### Work instruction
If the records below hold pictures, omit them, and print exactly the lines from the first line through the line containing "The width and", inclusive.

[Stored data entries]
**********
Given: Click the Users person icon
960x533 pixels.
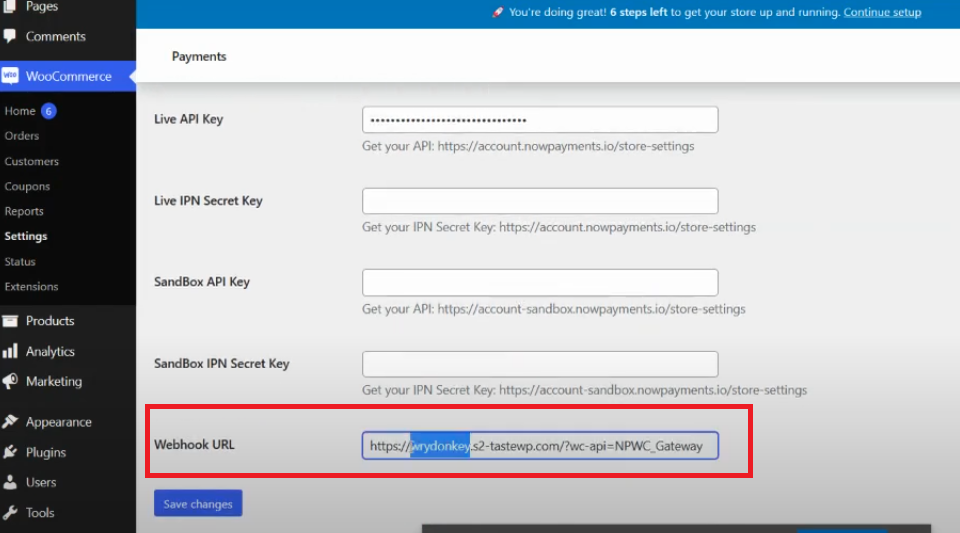Looking at the screenshot, I should click(x=11, y=482).
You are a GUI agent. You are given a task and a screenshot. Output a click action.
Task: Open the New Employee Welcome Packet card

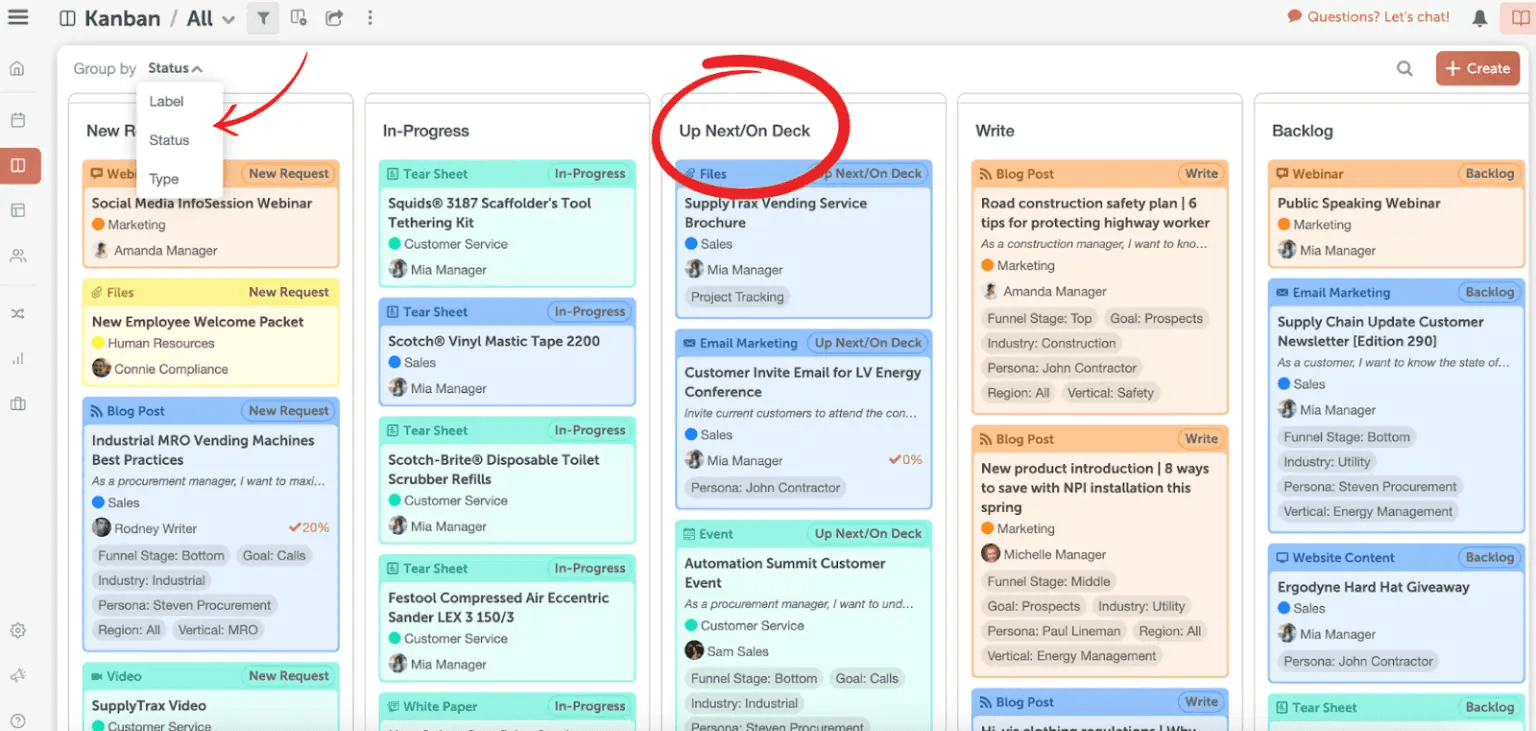[x=198, y=322]
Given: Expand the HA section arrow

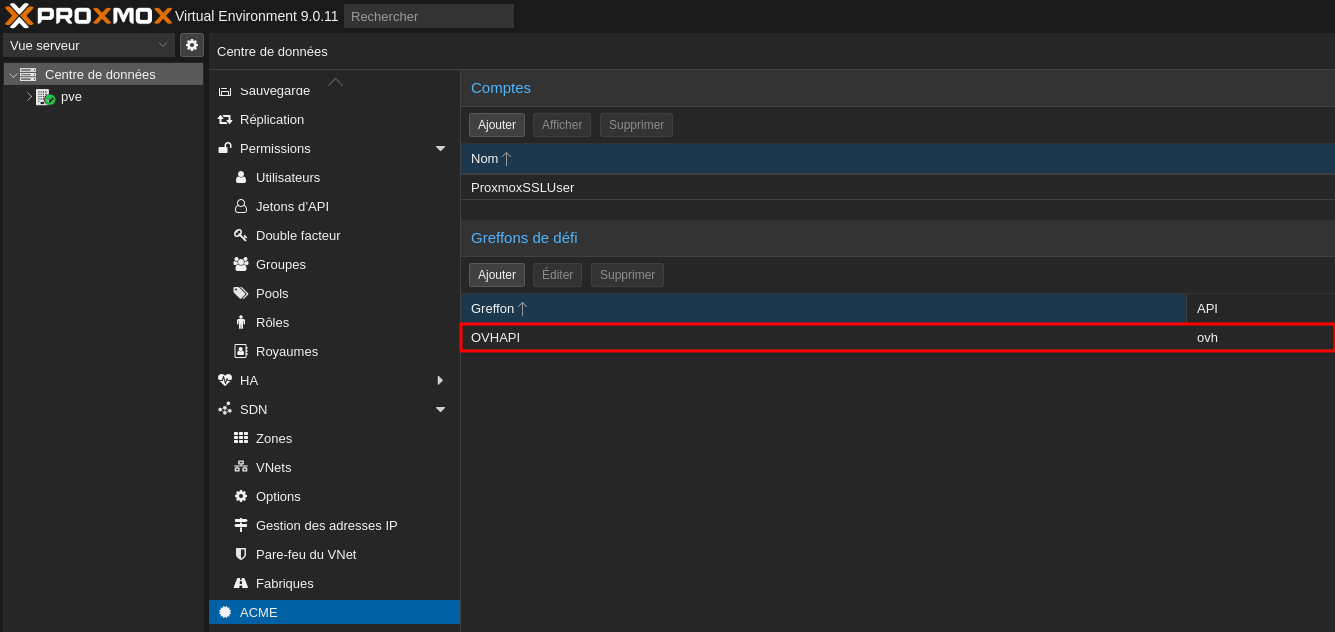Looking at the screenshot, I should click(x=440, y=380).
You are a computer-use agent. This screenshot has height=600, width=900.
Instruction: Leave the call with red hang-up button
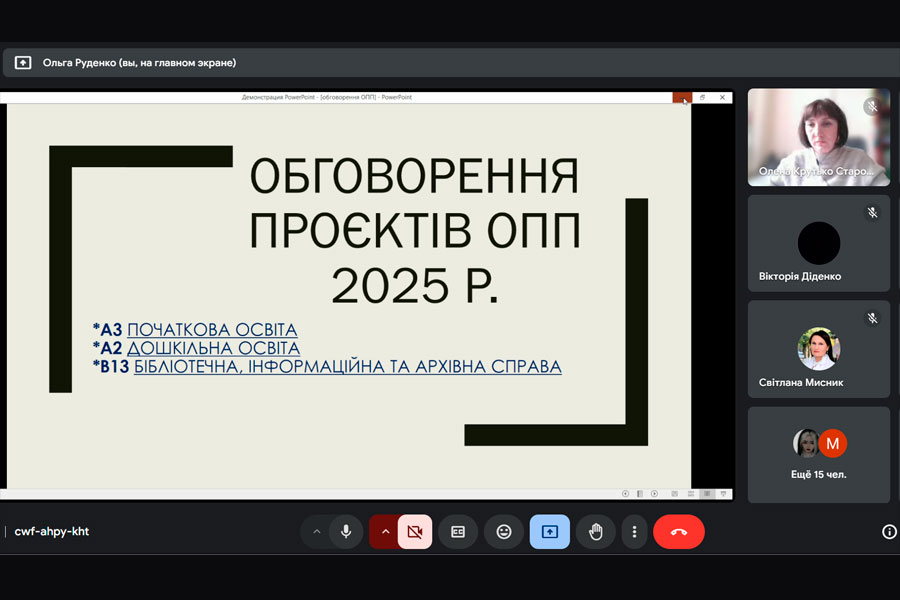(679, 532)
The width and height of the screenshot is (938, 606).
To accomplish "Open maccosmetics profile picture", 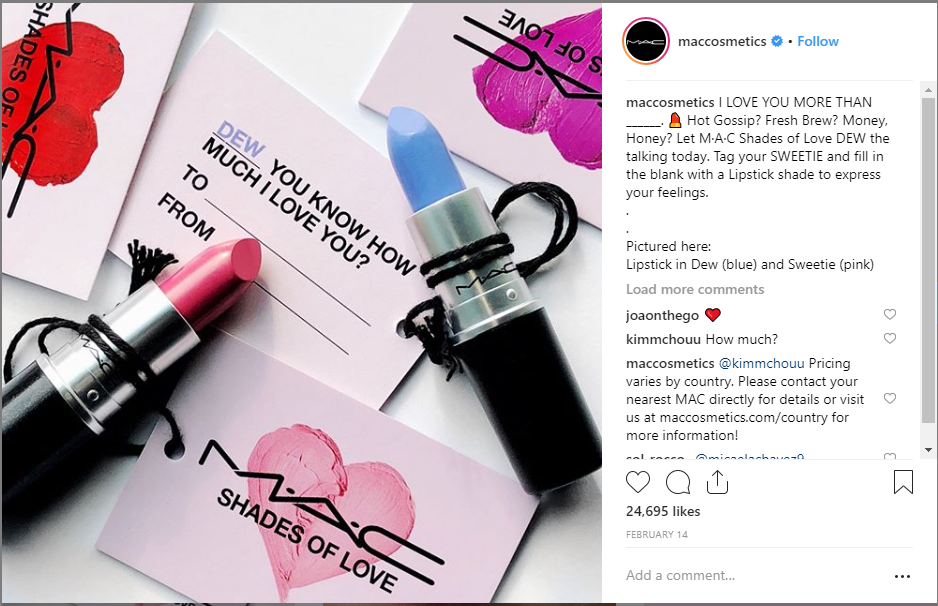I will pyautogui.click(x=645, y=41).
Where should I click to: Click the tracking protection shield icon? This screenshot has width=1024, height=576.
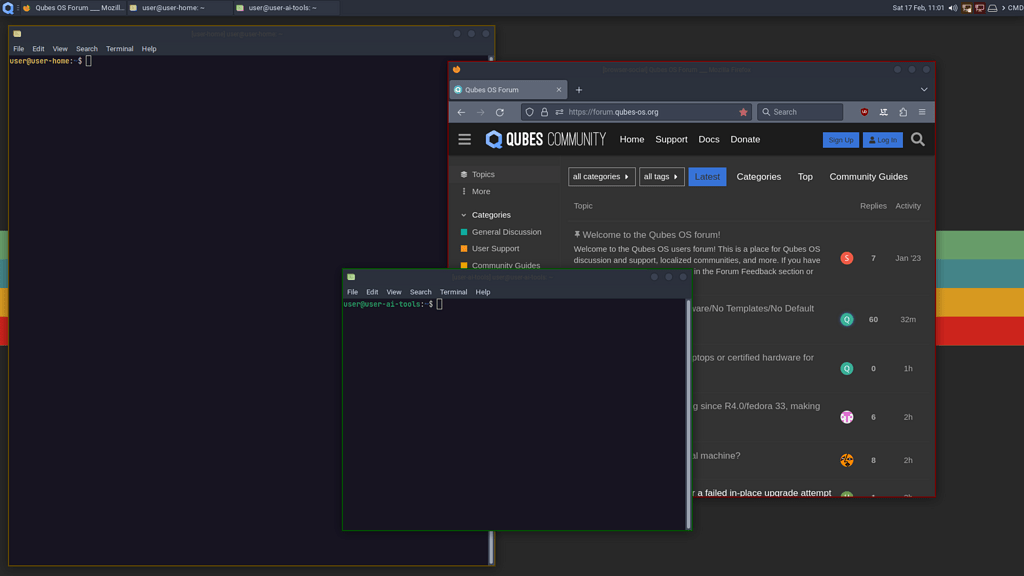pyautogui.click(x=529, y=112)
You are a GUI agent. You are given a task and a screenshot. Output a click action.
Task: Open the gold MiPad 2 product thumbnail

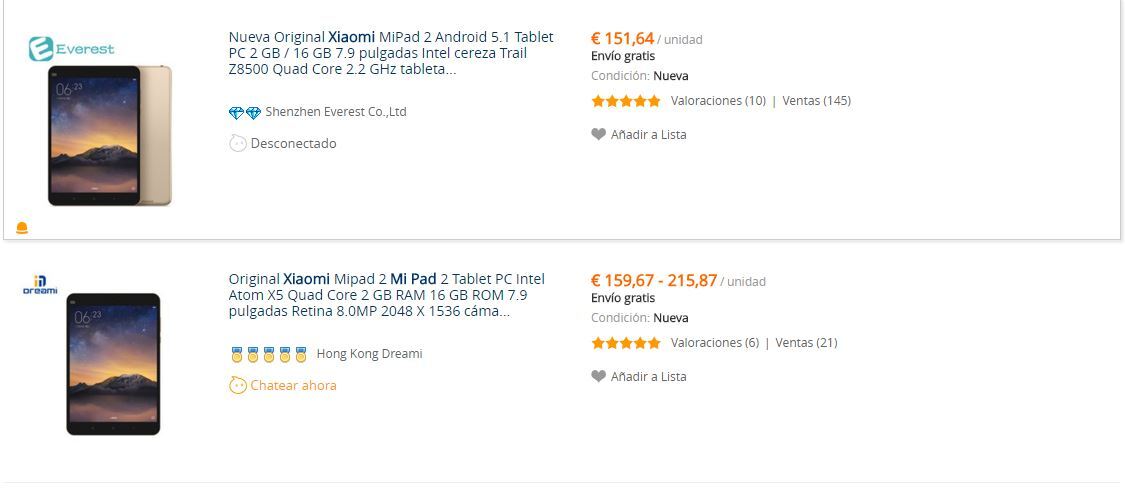point(110,136)
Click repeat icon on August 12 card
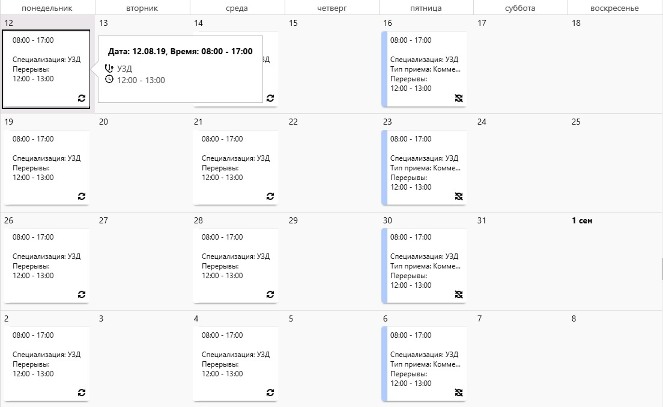 82,98
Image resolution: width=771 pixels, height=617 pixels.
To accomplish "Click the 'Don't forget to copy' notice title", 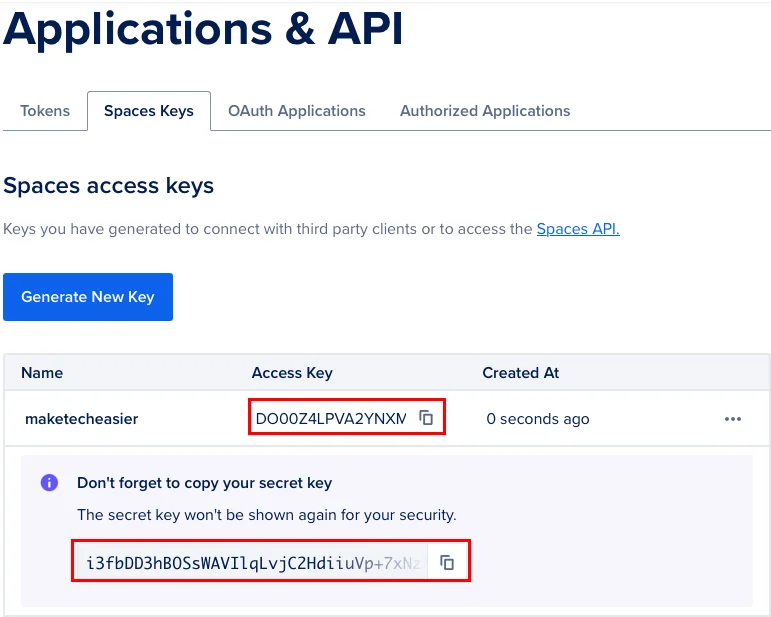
**********
### Output of the exercise
Given: Click the Users person icon
960x533 pixels.
Looking at the screenshot, I should click(x=11, y=482).
You are a GUI agent. You are given a task and a screenshot. Output a click action.
Task: Open the New Employee Welcome Packet card

[x=198, y=322]
Given: Expand the HA section arrow

Looking at the screenshot, I should click(x=440, y=380).
You are a computer-use agent. This screenshot has height=600, width=900.
Instruction: Leave the call with red hang-up button
(679, 532)
The width and height of the screenshot is (938, 606).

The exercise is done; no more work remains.